How PyroMark ID works for microbial identification
This animation illustrates the principle of microbial identification by PyroMark ID from microbial sample to identified sequence. QuickTime is required to view this animation. To download QuickTime click here
Benefits for the microbiologist
Pyrosequencing delivers the microbial sequence in 1 hour. For the clinical microbiologist, this means:
- True DNA Sequence data in a clinically-relevant timeframe, not just a yes/no answer
- Ideal for rapid identification, epidemiological studies and resistance detection
- Species identification and resistance characterisation with 1 system
- Fulfils 2 fundamental applications with 1 simple method
- Mutation-Tolerant Assays
- Unlike hybridisation, sequencing yields sequence data despite unpredicted mutations
- Quantification of multi-copy genes
- Antibiotic resistance characterization, measuring viral and fungal loads
- Built-in Quality Control
- Seeing the mutation in the context of the DNA sequence ensures a correct analysis
Broad-range identification strategies using signature sequences in the 16S rDNA gene and the rnpB gene have been described, as well as more specific assays for Bordetella pertussis, Mycobacteria spp., Neisseria spp., Helicobacter pylori, and Streptococcus spp.

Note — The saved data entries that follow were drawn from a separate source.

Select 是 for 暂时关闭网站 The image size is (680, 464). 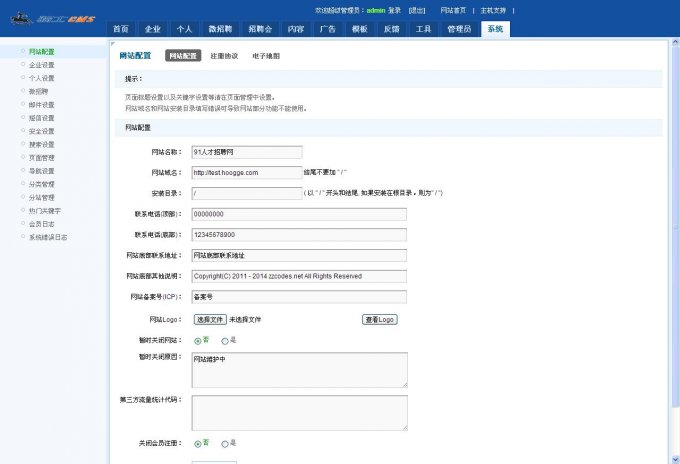(x=225, y=341)
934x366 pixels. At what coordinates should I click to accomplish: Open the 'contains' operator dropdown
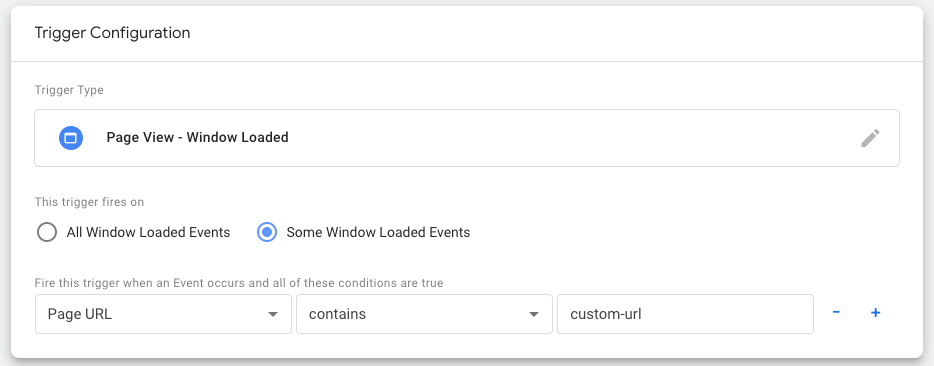click(x=424, y=314)
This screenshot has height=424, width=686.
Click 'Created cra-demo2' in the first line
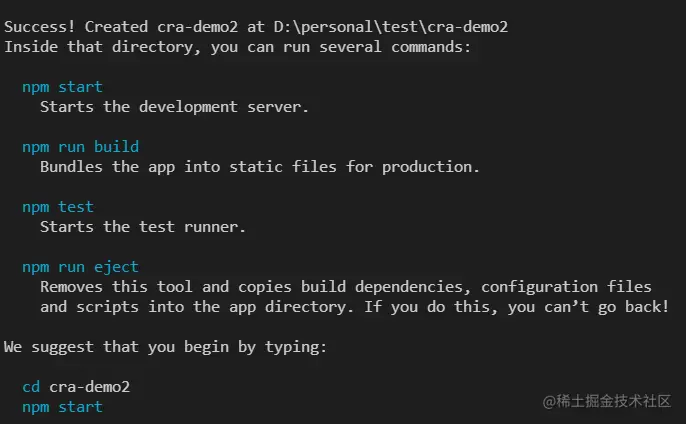161,27
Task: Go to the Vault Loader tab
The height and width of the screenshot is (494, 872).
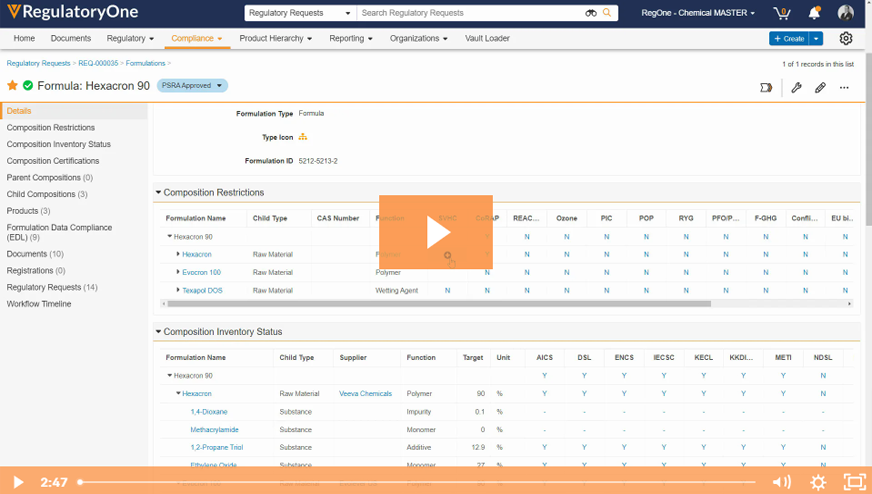Action: click(x=487, y=38)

Pyrosequencing is a proven technology for sequence identification of species as well as in typing applications. A variety of assays, broad-range as well as targeting specific species, are available using discriminatory genetic regions for Salmonella, Staphylococcus, Neisseria, Mycobacteria, Nocardia, Helicobacter, Lactobacillus, or to identify bacteria in e.g. neonatal sepsis, rapidly and accurately, alive or dead. Pyrosequencing uses a single PCR reaction to discriminate among a variety of species.
Read about Dr. Jordan’s application of Pyrosequencing in neonatal sepsis
Broad-range identification strategies of yeasts and molds using signature sequences in the ITS2 region have been described, capable of speciation of Candida spp., Aspergillus spp., Penicillium spp., Fusarium spp., and many others with a single assay.
Pyrosequencing technology identifies clinically important fungal species, dramatically shortening the time from sample collection to identification. Pyrosequencing technology is more efficient in identification than hybridization techniques, since a number of species can be discriminated from a single PCR product. One sequencing primer identifies a large number of species, instead of using one dual-labelled probe for each species. Pyrosequencing technology therefore works elegantly in combination with routine PCR screening. Fungal identification by Pyrosequencing technology offers major benefits of speed, ease and accuracy.
Read about Dr Klingspor’s application of Pyrosequencing in fungal identification
Identification of viruses including influenza, Human Papilloma Virus and Herpes Simplex Virus.
With proven applications for the typing of Human Papilloma Virus, Herpes Simplex Virus and detection of resistance in Influenzavirus, Pyrosequencing technology provides accurate sequencing data for discriminatory purposes.
Several genetic methods based on Pyrosequencing for resistance detection have already been described, including adamantane resistance in influenzavirus; ciprofloxacin resistance in Neisseria gonorrhoeae, isoniazid, rifampicin, ethambutol and quinolone resistance in Mycobacterium tuberculosis; macrolide resistance in Streptococcus pneumoniae, Streptococcus pyogenes, Mycobacterium avium, Campylobacter jejuni and Haemophilus influenzae; clarithromycin resistance in Helicobacter pylori; and linezolid resistance in Enterococcus spp.